We show that Weyl-invariant dilaton gravity provides a description of black holes without classical spacetime singularities. Singularities appear due to ill-behaviour of gauge fixing conditions, one example being the gauge in which theory is classically equivalent to standard General Relativity. The main conclusions of our analysis are: (1) singularities signal a phase transition from broken to unbroken phase of Weyl symmetry, (2) instead of a singularity there is a "baby-universe" or a white hole inside a black hole, (3) in the baby universe scenario there is a critical mass after which reducing mass makes black hole larger as viewed by outside observers, (4) if a black hole could be connected with white hole through the "singularity", this would require breakdown of (classical) geometric description, (5) the singularity of Schwarzschild BH solution is non-generic and so it is dangerous to rely on it in deriving general results.
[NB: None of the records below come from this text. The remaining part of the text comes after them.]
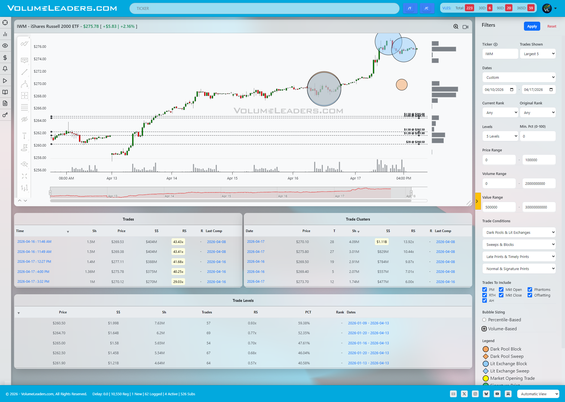Click the left handle of chart range slider
The image size is (565, 402).
pyautogui.click(x=50, y=193)
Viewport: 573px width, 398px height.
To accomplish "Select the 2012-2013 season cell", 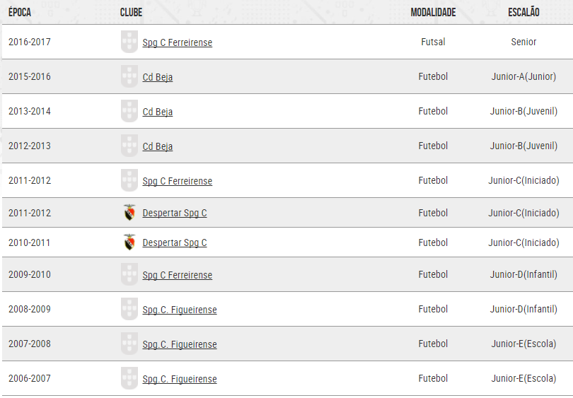I will 30,146.
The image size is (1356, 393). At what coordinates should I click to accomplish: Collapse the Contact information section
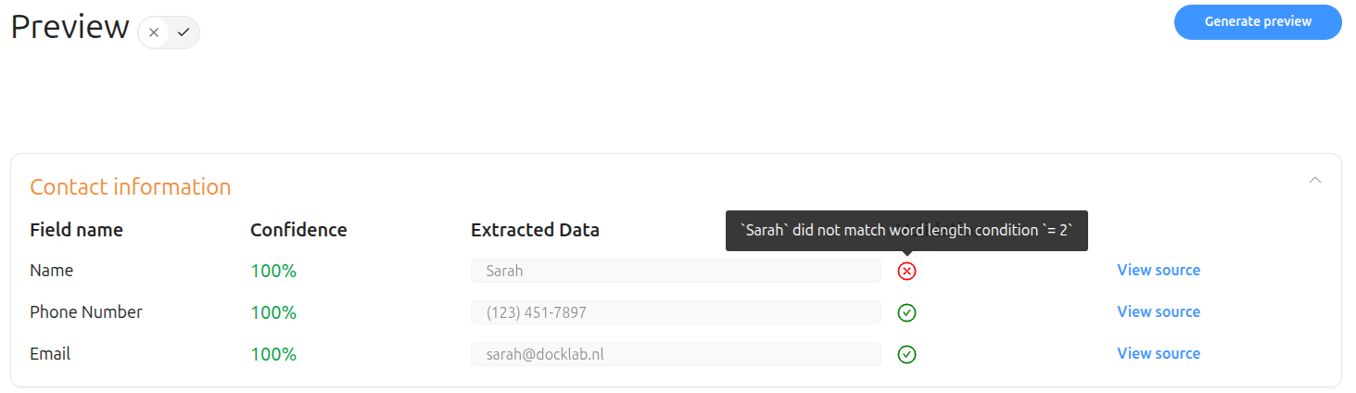[1314, 180]
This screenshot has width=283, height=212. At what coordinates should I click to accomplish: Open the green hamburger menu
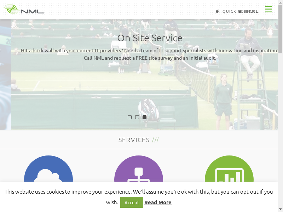[x=268, y=9]
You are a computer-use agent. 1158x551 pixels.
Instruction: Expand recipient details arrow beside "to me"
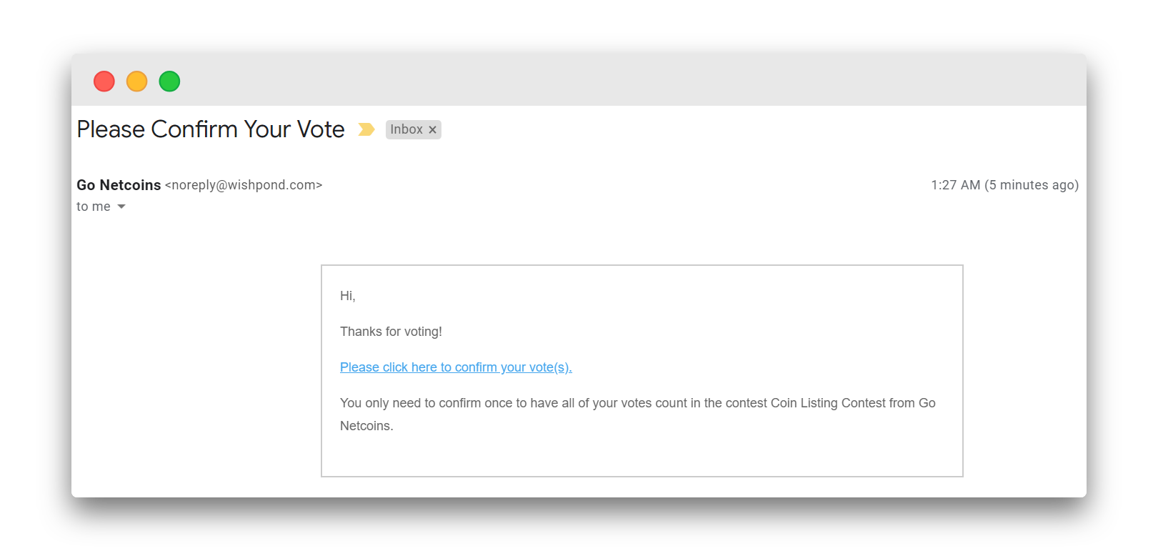click(x=121, y=207)
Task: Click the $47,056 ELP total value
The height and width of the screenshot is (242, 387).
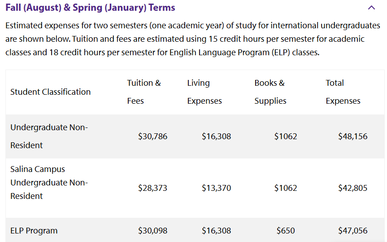Action: (x=352, y=231)
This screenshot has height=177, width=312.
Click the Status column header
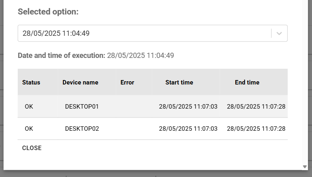pos(31,82)
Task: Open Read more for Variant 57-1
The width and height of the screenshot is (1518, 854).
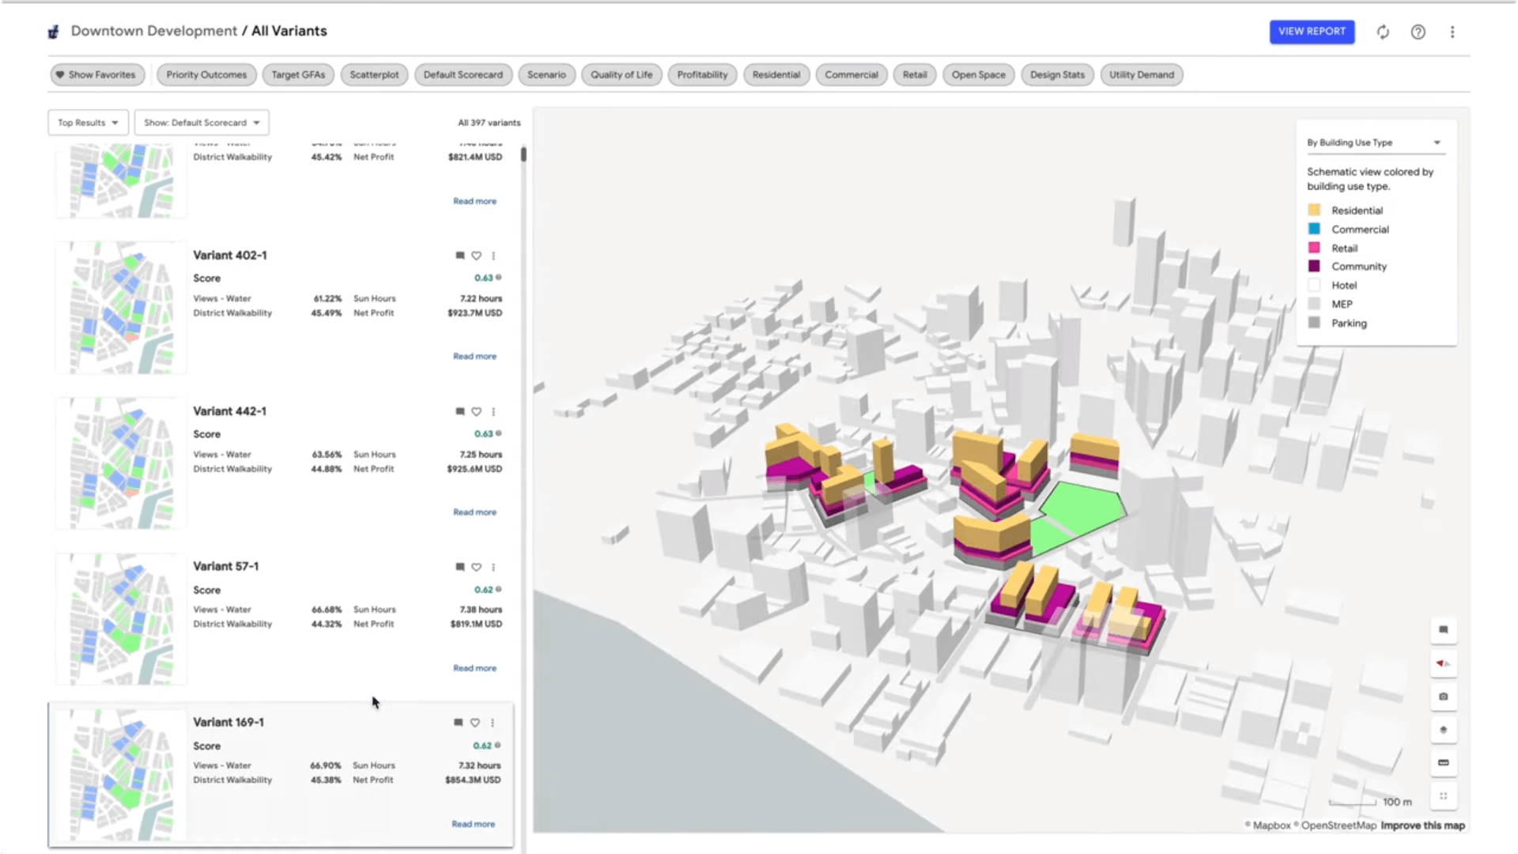Action: tap(474, 667)
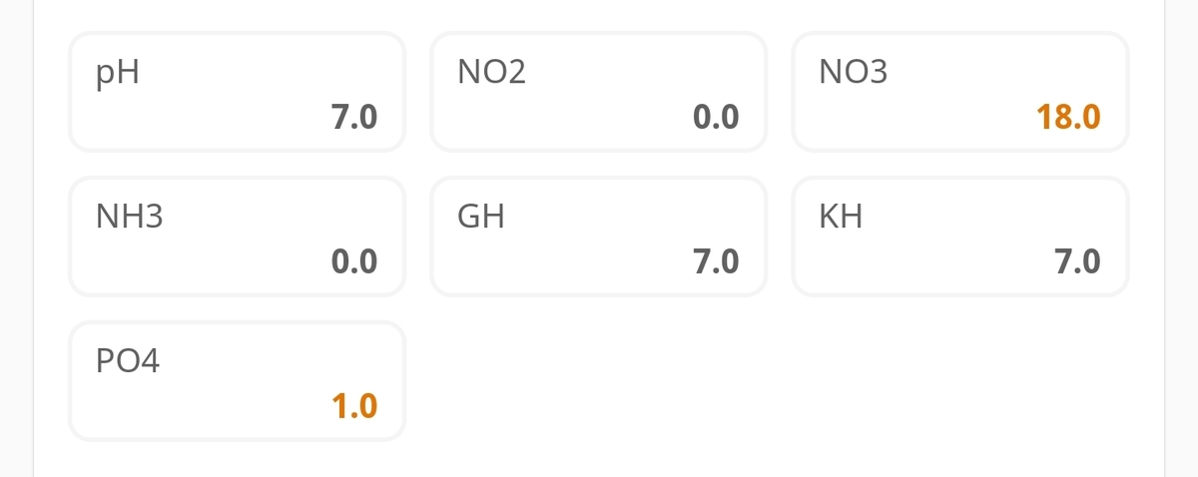
Task: Open the KH hardness card
Action: tap(959, 237)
Our results may have important consequences for resolving issues related to information-loss puzzle. The theory we use is basically a completion of General Relativity, containing neither additional physical excitations nor higher-derivative terms, but requires physical scalar field such as Higgs field of Standard Model. Though quantum effects are still crucial and may change the proposed classical picture, a position of building quantum theory around essentially regular classical solutions normally provides a much better starting point.